Getting Started With EmbeddingGemma
EmbeddingGemma is on Hugging Face under google/embeddinggemma-300m. Using it via Sentence Transformers takes about five lines:
from sentence_transformers import SentenceTransformermodel = SentenceTransformer("google/embeddinggemma-300m")embeddings = model.encode([
"What are the symptoms of dehydration?",
"Signs that you need to drink more water."
])
print(embeddings.shape) # (2, 768) — two 768-dim vectors
Those two sentences will produce vectors that sit very close to each other because the model understands they mean the same thing. That is the whole value proposition, running locally in under 200MB.
Frequently Asked Questions About Google’s New Embedding Models
Is Gemini Embedding 2 free to use?
It is available in public preview through the Gemini API and Vertex AI. Preview access may include free tiers, but production workloads at scale will incur costs based on token volume. Check the current Vertex AI pricing page for the most accurate numbers, as preview pricing can change at general availability.
Can EmbeddingGemma handle languages other than English?
Yes. EmbeddingGemma supports over 100 languages and is trained on wide linguistic data specifically for multilingual understanding. The MMTEB benchmark, which tests multilingual embedding performance, is where the model achieved its best-in-class ranking for models under 500 million parameters.
What is the difference between EmbeddingGemma and Gemini Embedding 2 in simple terms?
EmbeddingGemma runs on your device, handles text, works offline, and is free and open source. Gemini Embedding 2 runs in the cloud, handles text, images, audio, video, and documents together, delivers higher peak performance, and costs money at scale. One is a local tool; the other is a cloud service.
Can I fine-tune EmbeddingGemma for my specific domain?
EmbeddingGemma can be fine-tuned for specific domains. Google demonstrated this by fine-tuning it on the Medical Instruction and Retrieval Dataset (MIRIAD), producing a model that outperformed models twice its size on medical document retrieval. The fine-tuning quickstart notebook is available in the Gemma Cookbook repository.
Does Gemini Embedding 2 work with BigQuery?
Yes. Google announced a major expansion of text embedding capabilities in BigQuery ML, allowing developers to use the Gemini embedding model and over 13,000 open-source models directly within BigQuery using simple SQL commands.
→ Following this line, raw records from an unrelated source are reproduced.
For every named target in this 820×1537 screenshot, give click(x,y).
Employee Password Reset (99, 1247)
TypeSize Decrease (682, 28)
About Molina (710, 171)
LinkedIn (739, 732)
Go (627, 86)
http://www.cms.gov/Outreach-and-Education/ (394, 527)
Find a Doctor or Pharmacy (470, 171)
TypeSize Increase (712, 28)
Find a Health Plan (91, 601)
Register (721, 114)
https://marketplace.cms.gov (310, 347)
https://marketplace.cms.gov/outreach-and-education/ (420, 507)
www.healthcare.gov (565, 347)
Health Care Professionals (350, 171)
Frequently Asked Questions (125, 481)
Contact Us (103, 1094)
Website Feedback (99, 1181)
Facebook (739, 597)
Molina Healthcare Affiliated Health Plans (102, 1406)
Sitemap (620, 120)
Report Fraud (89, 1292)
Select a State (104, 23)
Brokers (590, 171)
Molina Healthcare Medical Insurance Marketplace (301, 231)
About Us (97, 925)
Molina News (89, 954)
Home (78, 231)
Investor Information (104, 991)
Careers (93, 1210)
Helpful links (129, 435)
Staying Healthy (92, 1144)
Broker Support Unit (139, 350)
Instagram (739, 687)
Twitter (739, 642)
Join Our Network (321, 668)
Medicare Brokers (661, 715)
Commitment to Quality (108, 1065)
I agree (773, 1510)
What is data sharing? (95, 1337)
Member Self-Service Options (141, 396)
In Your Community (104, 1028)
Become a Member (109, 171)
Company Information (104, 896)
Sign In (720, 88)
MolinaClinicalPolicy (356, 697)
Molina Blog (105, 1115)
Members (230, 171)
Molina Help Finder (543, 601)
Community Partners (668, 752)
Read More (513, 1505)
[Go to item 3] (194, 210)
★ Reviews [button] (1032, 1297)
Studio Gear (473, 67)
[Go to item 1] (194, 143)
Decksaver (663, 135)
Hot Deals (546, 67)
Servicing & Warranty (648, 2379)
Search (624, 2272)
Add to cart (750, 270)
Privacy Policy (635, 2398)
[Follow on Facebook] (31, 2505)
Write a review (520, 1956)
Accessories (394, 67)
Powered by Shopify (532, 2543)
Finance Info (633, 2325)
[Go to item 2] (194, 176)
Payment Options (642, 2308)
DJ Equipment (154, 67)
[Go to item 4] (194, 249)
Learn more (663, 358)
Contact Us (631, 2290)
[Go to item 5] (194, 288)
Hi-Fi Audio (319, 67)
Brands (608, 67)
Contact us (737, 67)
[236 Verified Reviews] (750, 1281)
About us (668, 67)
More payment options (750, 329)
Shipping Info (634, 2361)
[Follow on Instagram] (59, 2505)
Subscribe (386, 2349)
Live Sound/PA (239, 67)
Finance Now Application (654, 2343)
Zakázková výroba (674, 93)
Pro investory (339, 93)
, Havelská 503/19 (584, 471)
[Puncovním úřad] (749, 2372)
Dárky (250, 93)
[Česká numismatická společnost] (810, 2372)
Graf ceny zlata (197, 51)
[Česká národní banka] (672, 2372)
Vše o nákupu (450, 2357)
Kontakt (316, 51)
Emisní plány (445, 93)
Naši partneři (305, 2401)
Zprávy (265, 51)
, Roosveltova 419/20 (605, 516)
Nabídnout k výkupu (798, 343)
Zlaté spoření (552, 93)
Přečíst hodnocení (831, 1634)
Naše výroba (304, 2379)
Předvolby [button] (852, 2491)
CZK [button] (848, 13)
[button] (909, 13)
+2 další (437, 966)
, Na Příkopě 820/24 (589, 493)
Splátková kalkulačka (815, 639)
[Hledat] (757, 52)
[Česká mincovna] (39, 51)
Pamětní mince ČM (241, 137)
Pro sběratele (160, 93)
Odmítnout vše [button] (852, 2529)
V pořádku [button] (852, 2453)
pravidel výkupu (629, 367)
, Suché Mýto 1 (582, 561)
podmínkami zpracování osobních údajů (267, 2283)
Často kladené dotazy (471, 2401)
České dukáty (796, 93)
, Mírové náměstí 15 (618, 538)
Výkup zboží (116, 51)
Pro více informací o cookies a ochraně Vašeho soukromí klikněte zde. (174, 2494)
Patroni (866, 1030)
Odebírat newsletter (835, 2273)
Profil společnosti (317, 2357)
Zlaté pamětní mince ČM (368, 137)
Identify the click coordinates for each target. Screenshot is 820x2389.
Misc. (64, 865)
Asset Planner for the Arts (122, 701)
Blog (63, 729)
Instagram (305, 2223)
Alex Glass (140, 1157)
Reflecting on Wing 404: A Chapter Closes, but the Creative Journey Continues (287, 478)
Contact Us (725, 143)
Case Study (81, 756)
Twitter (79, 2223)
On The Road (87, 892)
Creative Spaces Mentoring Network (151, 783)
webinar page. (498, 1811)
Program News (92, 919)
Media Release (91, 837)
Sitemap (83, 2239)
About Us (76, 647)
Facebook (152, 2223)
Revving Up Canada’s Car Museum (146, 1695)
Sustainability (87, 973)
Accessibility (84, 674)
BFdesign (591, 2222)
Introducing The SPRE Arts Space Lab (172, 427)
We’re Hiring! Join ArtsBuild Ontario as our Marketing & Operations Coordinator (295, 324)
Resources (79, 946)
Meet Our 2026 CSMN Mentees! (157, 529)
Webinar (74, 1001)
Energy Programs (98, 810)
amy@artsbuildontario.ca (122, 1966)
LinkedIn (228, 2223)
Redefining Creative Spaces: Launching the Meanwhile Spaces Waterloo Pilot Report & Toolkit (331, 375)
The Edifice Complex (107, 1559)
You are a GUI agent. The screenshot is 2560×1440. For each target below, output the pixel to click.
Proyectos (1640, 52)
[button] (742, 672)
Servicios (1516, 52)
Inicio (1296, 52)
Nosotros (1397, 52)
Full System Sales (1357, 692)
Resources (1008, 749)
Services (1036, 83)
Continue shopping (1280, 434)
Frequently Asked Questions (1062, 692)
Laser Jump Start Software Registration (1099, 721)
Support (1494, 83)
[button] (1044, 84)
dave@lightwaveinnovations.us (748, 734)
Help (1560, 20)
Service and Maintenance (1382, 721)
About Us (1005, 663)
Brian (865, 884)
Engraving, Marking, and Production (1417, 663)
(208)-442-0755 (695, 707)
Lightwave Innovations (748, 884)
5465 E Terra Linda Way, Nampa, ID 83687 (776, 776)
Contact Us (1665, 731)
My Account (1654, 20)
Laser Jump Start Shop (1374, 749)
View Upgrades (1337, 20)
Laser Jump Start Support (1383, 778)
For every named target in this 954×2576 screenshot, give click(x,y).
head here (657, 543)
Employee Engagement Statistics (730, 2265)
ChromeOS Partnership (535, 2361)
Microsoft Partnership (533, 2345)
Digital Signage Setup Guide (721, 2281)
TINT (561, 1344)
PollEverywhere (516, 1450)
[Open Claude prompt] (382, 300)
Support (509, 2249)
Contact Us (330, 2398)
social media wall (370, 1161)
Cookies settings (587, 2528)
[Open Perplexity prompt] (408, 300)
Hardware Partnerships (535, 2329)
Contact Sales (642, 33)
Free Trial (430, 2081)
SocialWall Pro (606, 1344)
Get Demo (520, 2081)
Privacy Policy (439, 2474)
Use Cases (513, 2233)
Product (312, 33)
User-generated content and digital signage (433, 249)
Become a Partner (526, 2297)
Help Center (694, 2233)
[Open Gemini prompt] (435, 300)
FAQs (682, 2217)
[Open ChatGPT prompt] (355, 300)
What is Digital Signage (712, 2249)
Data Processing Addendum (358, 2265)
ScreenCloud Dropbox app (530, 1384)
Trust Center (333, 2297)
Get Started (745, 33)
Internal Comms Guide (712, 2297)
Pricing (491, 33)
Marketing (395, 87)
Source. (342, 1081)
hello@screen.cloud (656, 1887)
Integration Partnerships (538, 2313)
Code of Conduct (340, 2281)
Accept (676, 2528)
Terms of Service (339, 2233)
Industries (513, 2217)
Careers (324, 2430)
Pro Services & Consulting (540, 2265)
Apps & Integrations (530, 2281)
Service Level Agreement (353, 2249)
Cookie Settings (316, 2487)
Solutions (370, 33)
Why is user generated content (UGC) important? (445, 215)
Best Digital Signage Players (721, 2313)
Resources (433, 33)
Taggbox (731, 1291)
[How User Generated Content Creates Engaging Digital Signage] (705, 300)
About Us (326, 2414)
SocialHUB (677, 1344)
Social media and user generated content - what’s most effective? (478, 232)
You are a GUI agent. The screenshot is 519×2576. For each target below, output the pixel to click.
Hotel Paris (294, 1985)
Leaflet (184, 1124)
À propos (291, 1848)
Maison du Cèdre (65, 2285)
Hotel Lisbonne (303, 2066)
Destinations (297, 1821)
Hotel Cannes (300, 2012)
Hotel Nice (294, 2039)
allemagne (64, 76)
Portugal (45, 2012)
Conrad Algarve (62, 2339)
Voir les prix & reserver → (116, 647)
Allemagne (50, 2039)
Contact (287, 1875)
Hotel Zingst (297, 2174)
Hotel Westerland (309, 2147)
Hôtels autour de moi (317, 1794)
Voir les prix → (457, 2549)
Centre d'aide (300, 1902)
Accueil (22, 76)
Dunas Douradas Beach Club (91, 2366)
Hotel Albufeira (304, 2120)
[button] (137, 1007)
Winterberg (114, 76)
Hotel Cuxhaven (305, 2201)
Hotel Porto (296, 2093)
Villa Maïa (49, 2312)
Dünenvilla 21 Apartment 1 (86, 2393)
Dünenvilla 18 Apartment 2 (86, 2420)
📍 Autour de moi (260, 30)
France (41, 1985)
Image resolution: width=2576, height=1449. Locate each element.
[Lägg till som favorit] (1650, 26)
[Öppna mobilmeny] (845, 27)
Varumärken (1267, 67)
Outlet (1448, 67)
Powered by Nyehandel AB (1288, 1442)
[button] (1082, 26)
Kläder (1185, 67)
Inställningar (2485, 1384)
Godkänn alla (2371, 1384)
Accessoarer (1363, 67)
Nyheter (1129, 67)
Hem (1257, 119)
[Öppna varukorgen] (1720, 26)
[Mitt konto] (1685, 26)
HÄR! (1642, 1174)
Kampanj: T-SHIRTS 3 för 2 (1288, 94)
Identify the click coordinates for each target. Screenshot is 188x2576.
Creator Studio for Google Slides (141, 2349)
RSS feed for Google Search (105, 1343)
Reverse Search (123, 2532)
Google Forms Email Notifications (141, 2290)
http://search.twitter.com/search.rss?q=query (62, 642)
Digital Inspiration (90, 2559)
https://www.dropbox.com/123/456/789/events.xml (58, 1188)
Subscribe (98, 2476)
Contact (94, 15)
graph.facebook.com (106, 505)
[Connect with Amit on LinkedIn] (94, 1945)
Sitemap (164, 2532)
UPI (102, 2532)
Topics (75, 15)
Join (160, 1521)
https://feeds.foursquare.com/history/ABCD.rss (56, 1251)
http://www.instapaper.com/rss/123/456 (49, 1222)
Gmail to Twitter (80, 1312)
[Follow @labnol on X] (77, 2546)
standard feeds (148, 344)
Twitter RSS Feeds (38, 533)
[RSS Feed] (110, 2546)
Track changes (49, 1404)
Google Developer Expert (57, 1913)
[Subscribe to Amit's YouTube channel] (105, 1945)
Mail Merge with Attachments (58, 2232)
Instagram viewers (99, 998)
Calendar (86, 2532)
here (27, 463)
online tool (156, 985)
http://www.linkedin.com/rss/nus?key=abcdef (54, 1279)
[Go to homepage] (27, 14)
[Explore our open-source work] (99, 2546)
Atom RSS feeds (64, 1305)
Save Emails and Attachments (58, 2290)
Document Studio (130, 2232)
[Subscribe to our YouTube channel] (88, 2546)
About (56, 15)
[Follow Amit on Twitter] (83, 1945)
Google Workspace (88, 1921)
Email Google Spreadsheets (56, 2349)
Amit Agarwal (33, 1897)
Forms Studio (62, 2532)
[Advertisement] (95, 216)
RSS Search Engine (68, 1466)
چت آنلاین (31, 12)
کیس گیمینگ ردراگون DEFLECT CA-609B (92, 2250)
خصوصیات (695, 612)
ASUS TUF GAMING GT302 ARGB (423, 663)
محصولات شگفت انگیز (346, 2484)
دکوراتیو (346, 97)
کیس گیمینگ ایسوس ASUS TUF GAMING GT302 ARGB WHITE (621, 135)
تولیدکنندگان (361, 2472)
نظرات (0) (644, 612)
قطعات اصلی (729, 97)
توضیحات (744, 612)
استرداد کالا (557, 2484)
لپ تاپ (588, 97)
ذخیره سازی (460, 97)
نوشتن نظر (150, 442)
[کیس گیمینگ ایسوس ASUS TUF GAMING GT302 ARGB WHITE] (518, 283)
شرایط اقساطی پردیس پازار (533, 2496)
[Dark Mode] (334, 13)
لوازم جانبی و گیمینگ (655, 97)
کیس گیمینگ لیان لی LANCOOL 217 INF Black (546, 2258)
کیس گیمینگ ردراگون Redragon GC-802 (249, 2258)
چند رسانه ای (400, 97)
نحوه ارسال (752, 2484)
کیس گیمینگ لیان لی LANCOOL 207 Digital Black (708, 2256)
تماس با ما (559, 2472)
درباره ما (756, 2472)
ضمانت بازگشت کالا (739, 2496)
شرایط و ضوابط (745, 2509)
What This Means for Anyone Building AI Products in 2025 and Beyond
The release of two embedding models solving two different problems at the same time signals something worth paying attention to. The “smart” layer of AI applications is migrating downward — not just to data centers but onto the devices people carry. EmbeddingGemma is early evidence that high-quality semantic understanding no longer requires cloud infrastructure. That has real consequences for privacy, latency, and accessibility.
Meanwhile, Gemini Embedding 2 is evidence that the cloud-side models are not standing still. The ability to unify text, audio, image, and video in a single vector space is not a marginal improvement over the previous generation.It is a qualitative shift in what you can retrieve and how you can query it.
For developers, the practical implication is worth sitting with. The embedding layer of your application is not just a commodity component you pick and forget. The model you choose shapes what your users can find, how accurately your system understands their intent, and what data modalities your product can meaningfully work with. Both of these releases raise the floor for what “good” looks like.
The search for meaning in unstructured data — documents, conversations, recordings, videos — has always been the harder problem underneath every AI application that actually ships. Google just made two very capable bets on how to solve it.